In "Prometto di perderti" (Baldini&Castoldi) la fidanzata di Fabiano Antoniani ripercorre la loro storia, prima e dopo l'incidente che lo ha reso cieco e tetraplegico. Fino alla sua ultima volontà: quella del suicidio assistito in Svizzera
“Glielo avevo sempre assicurato che avrei rispettato la sua volontà: per me era un modo di restituirgli un po’ di quella dignità che il suo corpo impazzito gli toglieva ogni santo giorno rendendolo dipendente dai farmaci e dagli altri, straziato dai dolori, inchiodato dentro un letto”. La voce è quella di Valeria Imbrogno, fidanzata di Fabiano Antoniani, il dj Fabo che il 27 febbraio 2017 ha scelto il suicidio assistito nella clinica della Dignitas, in Svizzera. Anche lì come negli ultimi 25 anni, al suo fianco c’era lei, che ripercorre la loro storia in Prometto di perderti (Baldini&Castoldi, con Simona Voglino Levy. Prefazione di Roberto Saviano).

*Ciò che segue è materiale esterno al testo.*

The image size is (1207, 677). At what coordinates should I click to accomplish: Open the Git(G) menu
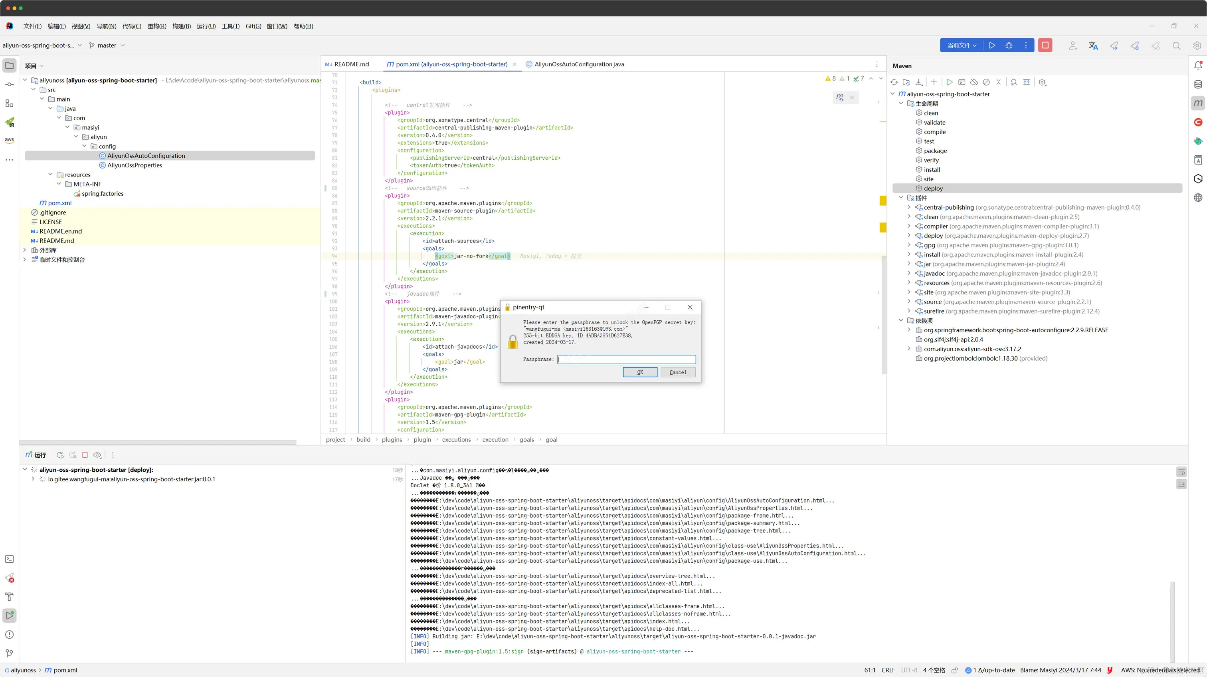tap(253, 26)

Fabiano, parlando con Giulio Golia delle Iene, definiva Valeria “il mio angelo custode”, la sua interprete, quella che poteva intercettare pensieri e volontà. Anche l’ultima, quella finale, che glielo avrebbe portato via. Valeria, abituata a combattere anche per passione: due volte campionessa italiana di pugilato, campionessa del mondo pro di kickboxing, bronzo agli europei di boxe 2006 con la Nazionale femminile, vincitrice del titolo Europeo Ebu. Psicologa specializzata in criminologia, oltre alla vita con Fabo, nel libro racconta anche il suicidio del padre che quando Fabiano era già paralizzato si è sparato un colpo al cuore. “Ecco, Fabiano per me è la vita: perché al contrario di mio padre, che la sua l’ha buttata nel parcheggio di un tirassegno senza spiegarmi il perché, lui l’ha amata. Da morire. Fino alla fine”.
Valeria prova a farlo tornare a una nuova normalità fatta di uscite – faticosissime, a partire dall’ascensore di casa, dove la carrozzina deve essere smontata e con macchinari d’obbligo al seguito -, del concerto a Monza di Paul Kalkbrenner, dei piccoli rituali da innamorati che riaffiorano nella quotidianità. Del contatto fisico quando si accuccia nel letto di fianco a lui. Si ingegna da pragmatica dell’amore per una seconda vita in un mondo dove la disabilità taglia i rapporti con l’esterno, dove chi ritieni amico poi si dilegua nel nulla, dove comunicare è imbarazzante perché a quei tempi interminabili e a quel labiale nessuno ci è abituato. Dove servono sempre una stanza ventilata per prevenire le piaghe da decubito, un catetere attaccato, cerotti di morfina e valigie di medicinali per affrontare un viaggio. E dove in quel buio totale, dove tutto è nero e senza speranza, gli occhi di Valeria non sono più abbastanza per dare un senso alla propria vita.
Fabo potrebbe finire la propria vita anche nel suo letto, con la sedazione profonda e lo stop alle terapie che lo tengono al mondo. Dopo qualche giorno morirebbe di fame. Ma lui vuole fare della sua via per la libertà una battaglia politica e pubblica, con un messaggio a Sergio Mattarella a cui però il destinatario non ha mai risposto. La fine della speranza nella sua storia coincide anche con la fine del dolore. Avviene in Svizzera, in un prefabbricato ordinato, pulito e accogliente. Fuori un laghetto artificiale con un fenicottero finto e le Alpi intorno. Fino all’ultimo Marco e Valeria gli ripetono che se vuole tornare a casa basta dirlo e si rientra a Milano. Ma lui è convinto, vuole fare in fretta e uscire dalla sua gabbia di dolore. Schiaccia con la bocca un pulsante, tiene la madre e la fidanzata per mano. Dopo dieci minuti se ne va. La storia di Fabo finisce qui, ma le ultime pagine del libro sono una lettera di Valeria, che è felice di averlo aiutato “ad essere libero da quelle catene. Da quell’inferno”. E la vita va avanti.